What is expected:
Wherever the line that contains "Click NOLANDALLA3LVBS's total" falls, repeat it and the lines after it exactly until the records end, without any pictures.

Supplied data:
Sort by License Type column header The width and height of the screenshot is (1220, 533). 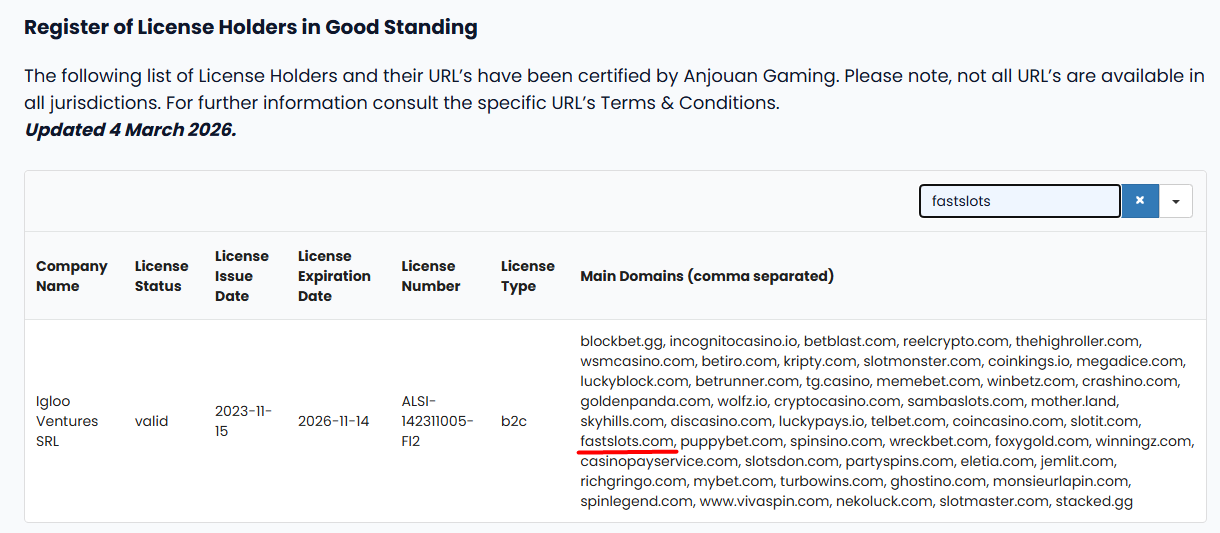click(x=528, y=276)
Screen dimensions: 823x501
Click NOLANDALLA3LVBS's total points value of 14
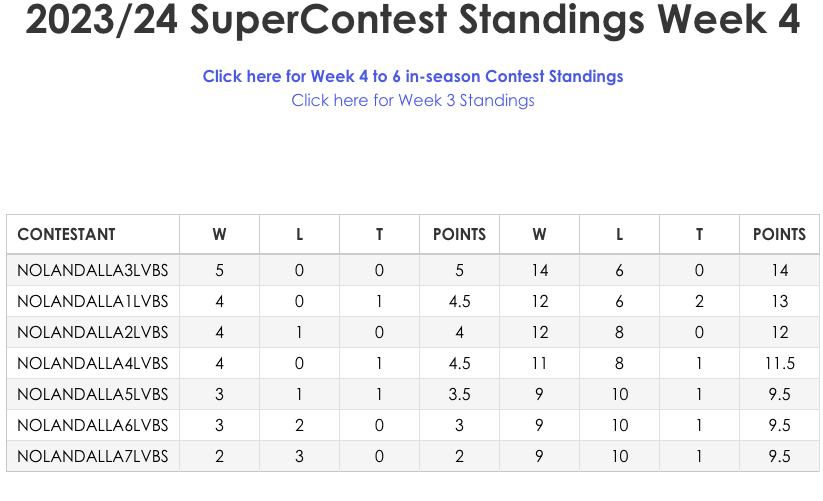point(779,270)
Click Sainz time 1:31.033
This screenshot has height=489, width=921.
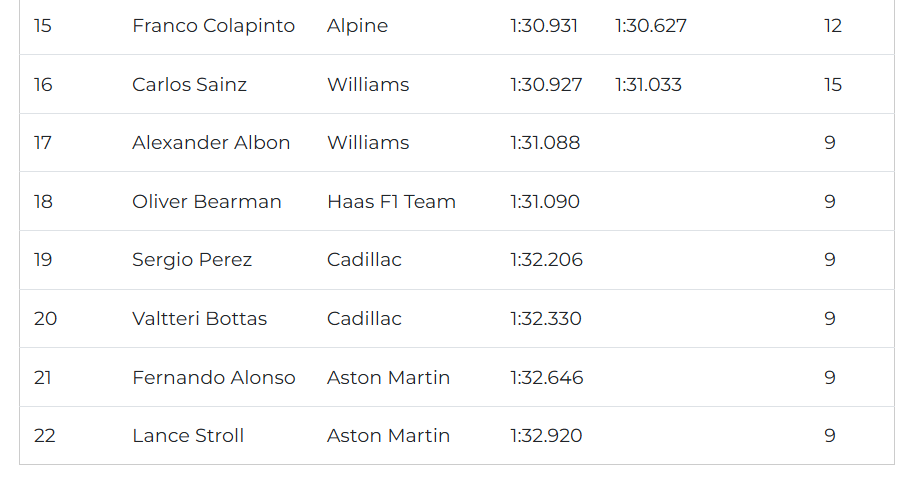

Exercise response:
Click NOLANDALLA3LVBS's total points value of 14
point(779,270)
Click Sainz time 1:31.033
This screenshot has height=489, width=921.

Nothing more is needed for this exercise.